薛冰瑶踩着高跟鞋,一步步来到Smith面前,看着他的双眸轻声说:“跟我来一下!”
随后,薛冰瑶便转头往门口走,这种此地无银三百两的做法,让Smith瞬间下不来台。
众人都偷偷地打量着Smith和薛冰瑶两人,那种眸光里藏着许多不言而喻 , 等到Smith出去,办公室里瞬间炸开了锅。
薛冰瑶把Smith领到了天台 , 站在天台的栏杆边静静眺望着远方 , Smith站在薛冰瑶的身后看着她 , 等着她说话 , “你不过来看看吗?从这里看下去可以把整个A市一览无余。”
Smith走到了薛冰瑶身旁 , 看了一眼脚下的A市,的确很壮观,可是他并不是到这里来看风景的,于是问起恭冰瑶,“你把我从办公室里叫出来,到底有什么事?”
薛冰瑶在此时转过身来 , 面对着那张熟悉的脸,笑着说:“没事,就想带你过来看看风景!”
“薛总,”Smith几乎咬着牙说:“我可不像你那么闲,我还有很多事要去做!”
“哦 , 是吗?”薛冰瑶瞥了一眼Smith , 随后在兜里拿出电话 , 也不知给谁拨了过去,只听到薛冰瑶说:“把Smith手上的工作重新分配一下!”随后薛冰瑶迅速挂了电话。
Smith听到这一句,当即傻了眼,迅速冲上前去抓住薛冰瑶的双臂,置问道:“你怎么可以这样做?你这么做会让别的同事都对我另眼相看的!”
“那又怎么样?你本来就跟他们不同……”薛冰瑶的话还没有说完,突然Smith的吻便贴了上来,吓得薛冰瑶呆站在那里不敢动弹。渐渐地薛冰瑶有了反应,正在她慢慢陶醉的时候,Smith突然抽身出来,对薛冰瑶冷冷地说:“你不就是想我吻你吗!现在我可以走了吗?”
薛冰瑶看着Smith的突变,脑子像是短路了一般。直到Smith快消失在门口时 , 她才醒悟过来,“Smith,你给我站住!”
Smith转过身来,假笑道:“怎么还想我吻你一次?”
薛冰瑶心头那团火烧得正旺 , 一听到Smith还这么说 , 立马冲了上去 , 勾住Smith的脖子反吻了过来。看见Smith嘴唇上的口红印 , 薛冰瑶满意地笑了笑,“这下我们扯平了!”
“你真是个疯子!”Smith气急败坏 , 而薛冰瑶却是笑着答:“谢谢夸奖。”Smith看着眼前那个笑得得意的女子,似乎他也没觉得他有多么讨厌她。

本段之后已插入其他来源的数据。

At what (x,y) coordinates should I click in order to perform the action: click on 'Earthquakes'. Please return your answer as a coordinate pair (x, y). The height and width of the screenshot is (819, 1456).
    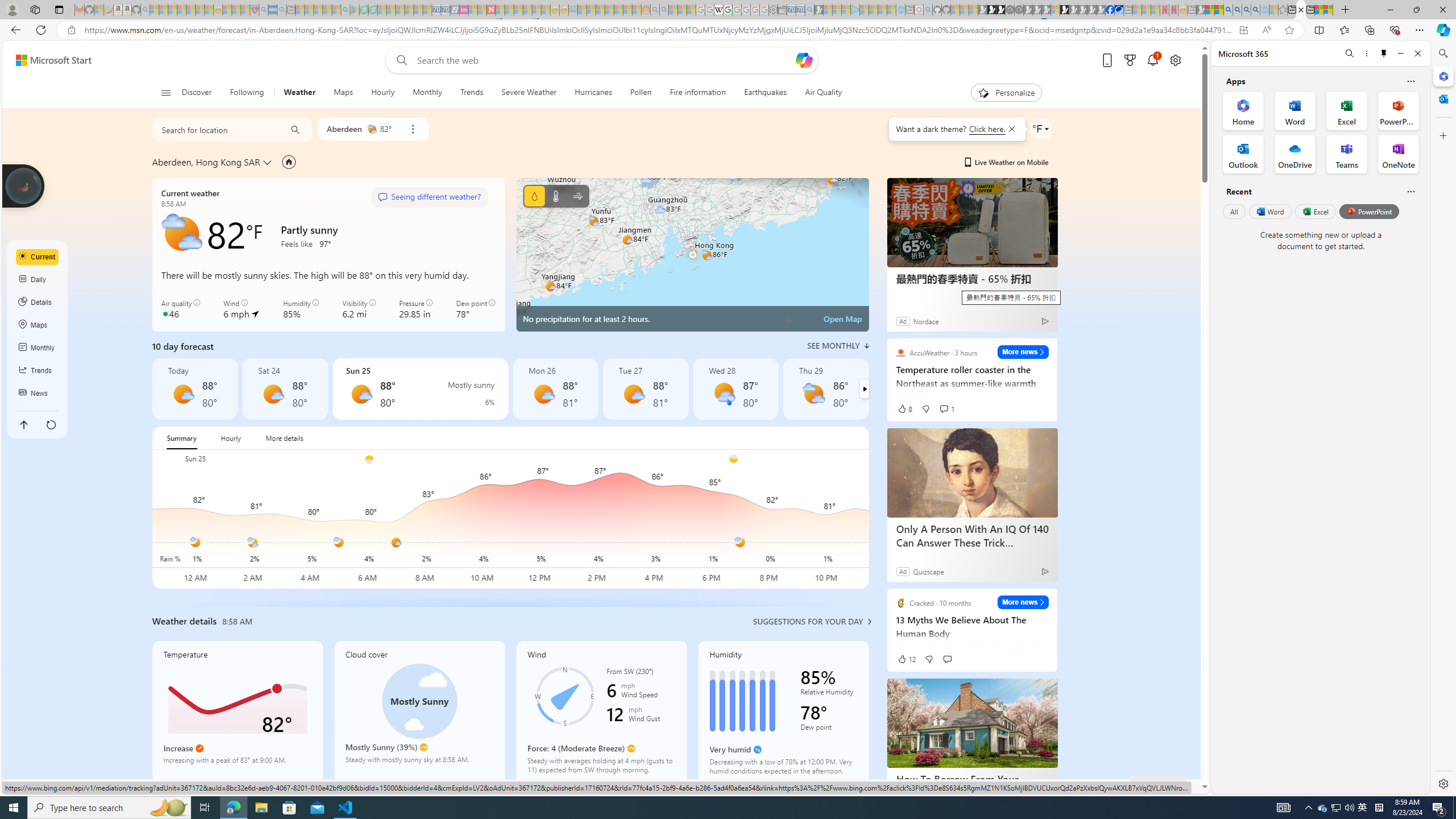
    Looking at the image, I should click on (765, 92).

Smith临走时,薛冰瑶告诉他,“记住以后每天下午茶的时间,我都会在这里等你。如果你要是敢不来的话,我就直接到办公室来找你!”
“我来 , 我来还不行吗?”面对薛冰瑶孩子般的任性,Smith总感到无计可施。
只是每当Smith回到家后,看见劳拉为了建立起他们理想的家 , Smith心里又是愧疚万分。每每下定决心不再去见薛冰瑶时 , 但总是因为她的一句话 , 或者一个动作,Smith心里好不容易筑起的万里长城,就在瞬间崩塌了。
薛冰瑶利用工作之便,约Smith去了她与陈景墨初识的地方,薛冰瑶打扮成当年的那个样子,穿上多年都不再碰的白裙子,放下高高挽起的长发披在身后,站在阳光下像个少女般对Smith招手。

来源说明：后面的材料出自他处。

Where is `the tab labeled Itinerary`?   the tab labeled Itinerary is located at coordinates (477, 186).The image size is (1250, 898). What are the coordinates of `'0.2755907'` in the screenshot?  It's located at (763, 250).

Smith那一刻以为他看错了,左右张望之后才确认阳光下的女子的确是在叫他 , Smith这才跑了过去。看清楚招手的人真的是薛冰瑶后,Smith呆住了。
“傻站在那里干嘛?上车啊!”薛冰瑶指了指旁边的驾驶位 , “今天司机休假,所以只有你来开!”

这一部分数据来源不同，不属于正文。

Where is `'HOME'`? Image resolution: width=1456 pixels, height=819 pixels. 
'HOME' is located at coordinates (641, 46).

“哦哦!”Smith搂着手中的那叠文件迅速跑向了驾驶位 , 刚坐下便看见了方向盘旁边放了他的一张照片 , Smith侧头看着副驾驶位的薛冰瑶。薛冰瑶淡淡地说:“照片里的人不是你!”
Smith瞬间明白了 , 迅速地开动了汽车。Smith的开车技术不耐 , 薛冰瑶问他,“你以前练过?”
“没有,我也不知道只要我一摸车,就自然而然地做到了。 这一点连我自己也想不通。”Smith如实说出,曾经他也问过劳拉这个问题,而劳拉却告诉他 , 是因为他大片看多了,自然学会的,Smith便没有再问。
“景墨的车技也很好 , 跟你一样好。”薛冰瑶的记忆被拉回了当年她跟陈景墨逃跑的时候 , “那时候 , 我们四处被人追杀,就是因为他擅长的车技,我们才能从仇人手下逃脱。”
Smith侧头瞥了一眼旁边坐着的薛冰瑶,轻轻问了一句,“你和陈总一定很恩爱吧!”否则你也不会等他那么多年了。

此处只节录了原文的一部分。